The next day, of course, we nearly died driving through the Blizzard to Bozeman, but that story can wait.
, attached to 1994-11-26

Review by jubman

jubman If, like me, you hold a special place in your heart for 93-95, for Machine Gun Trey, for the jubilantly hosed-out, maximalist arena rock version of Phish, well, do yourself a favor and give this show a spin. You will already be familiar with the elegiac Slave from ALO and, very likely, the record-holding masterpiece of a Bowie, but those two, brilliant as they are, simply do not tell the whole story.

The entirety is just so deftly played, from the absolutely pummeling Myfe > Possum, Guyute intro through the grinning, victory lap encore of Rocky Top. What's perhaps most notable, if not strictly amazing, given the overall quality of execution from this era, is that there's not a dud in the bunch. Song selections that, to some, might look like lulls - or at least rote - on paper, feel fresh, joyful, even vital. If I Could, Poor Heart, Cavern, and Sample positively shimmer with that 94 energy. What's more, alongside the rightfully regarded canon of the Bowie and Slave performances - and, heck, even Sweet Adeline feels like a perfectly placed breath after nearly 40 minutes of the former - are riveting, goose-bump-inducing takes on Foam and Lizards.

There is certainly no shortage of other contenders - 1994 alone has so many transcendent crushers (Bomb Factory, Chicago, Columbus, Providence, Sugarbush, Red Rocks, the White Album, for crying out loud) - that move me. But, gosh, as @hoodharry opened their review of this particular monster, "This is my all time favorite phish concert. This for me is the epitome of why I love phish."

Amen, Mr. Hood, amen.
, attached to 1994-11-26

Review by gphishmon

gphishmon I can't say enough about the Bowie.
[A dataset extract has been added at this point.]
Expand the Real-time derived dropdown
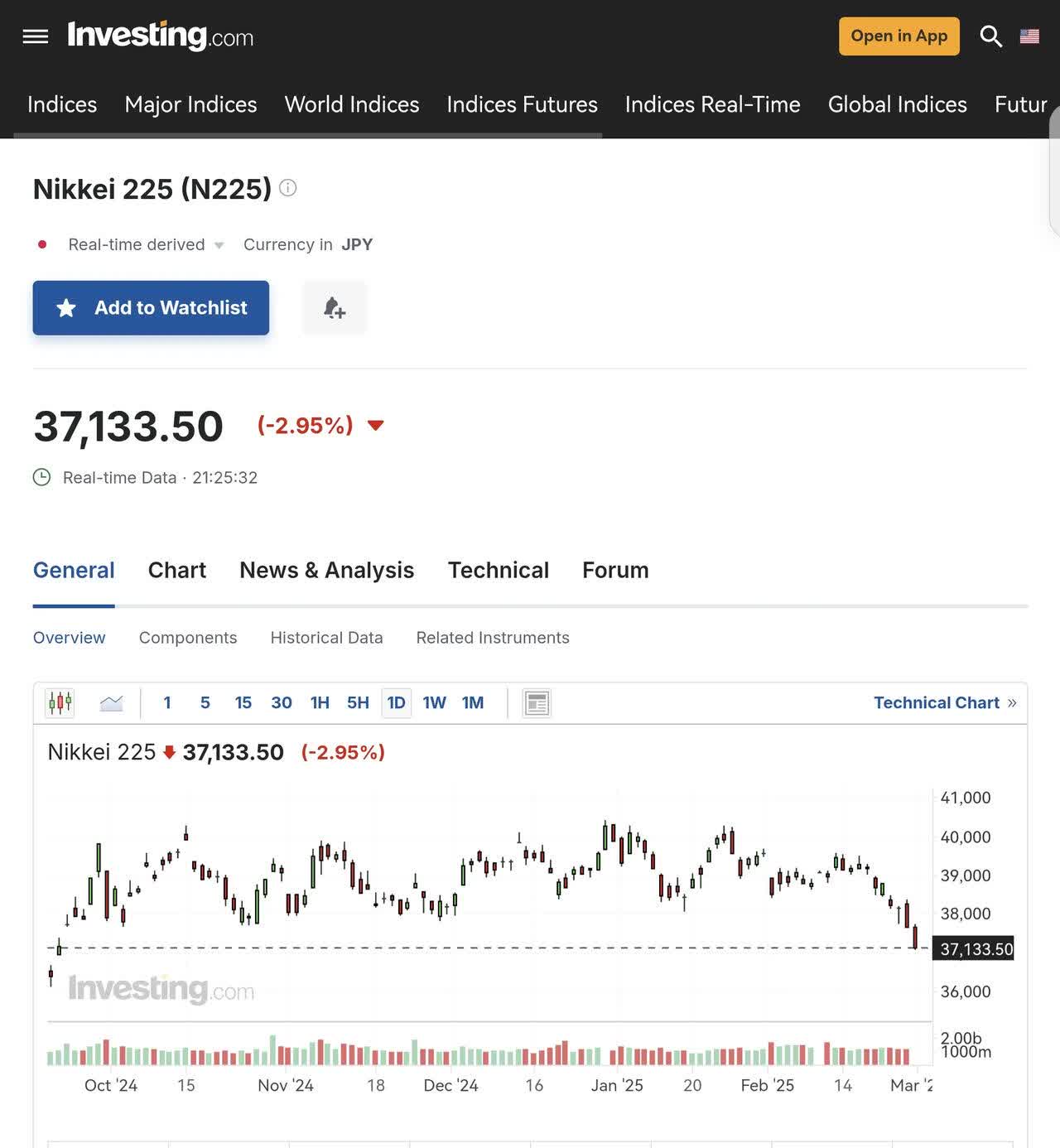This screenshot has height=1148, width=1060. point(219,245)
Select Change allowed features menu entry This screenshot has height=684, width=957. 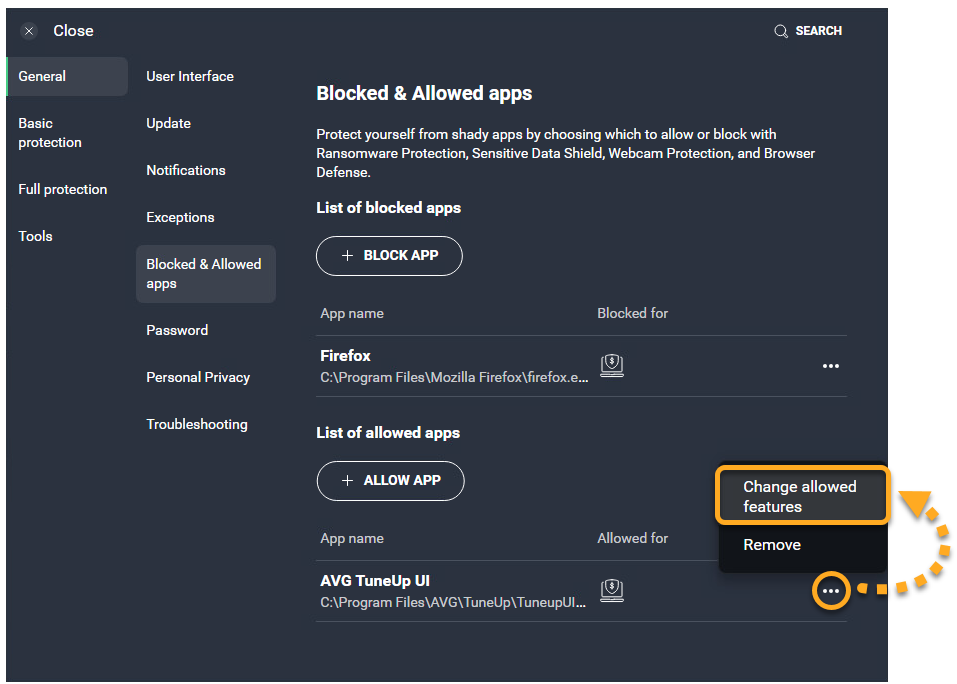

A multipart masterpiece of a jam -- the dark, brooding buildup that explodes, then settles eventually into a key-changed quiet, peaceful, trance jam, then the key changes again as they work the energy back up into a very fast, kind of funky, danceable jam, and finally that resolves to the closing theme played at a super frenetic pace.

Possum is another highlight of this show. 14+ min of Possum means the tension gets built up so gradually, and so high, that it almost hurts.

Foam is always great to hear, and something that separates Phish from other jam bands is their ability to jam over very complex chord progressions, bebop style. Lizards is similar but adds one of the most dramatic, elegaic, and beautiful melodies I've ever heard, in any style of music, including classical music, for the ending. Slave provides another powerful jam for the closer.

All in all an A+ show for one of my all-time favorite bands in one of their best years.
, attached to 1994-11-26

Review by KingDisco

KingDisco I love Bowie so I always became fixated with 12/29 as the unquestioned champion. Some days I change my mind. It just so happens it is days when I get this show a whirl. This Bowie may not cover as much ground as the epic rendition a month later, but it is its musical counterpart sustaining just as much griping attention as 12/29. This show may rightfully be overshadowed in a month of an time shows, but eventfully phans should stop in Minneapolis.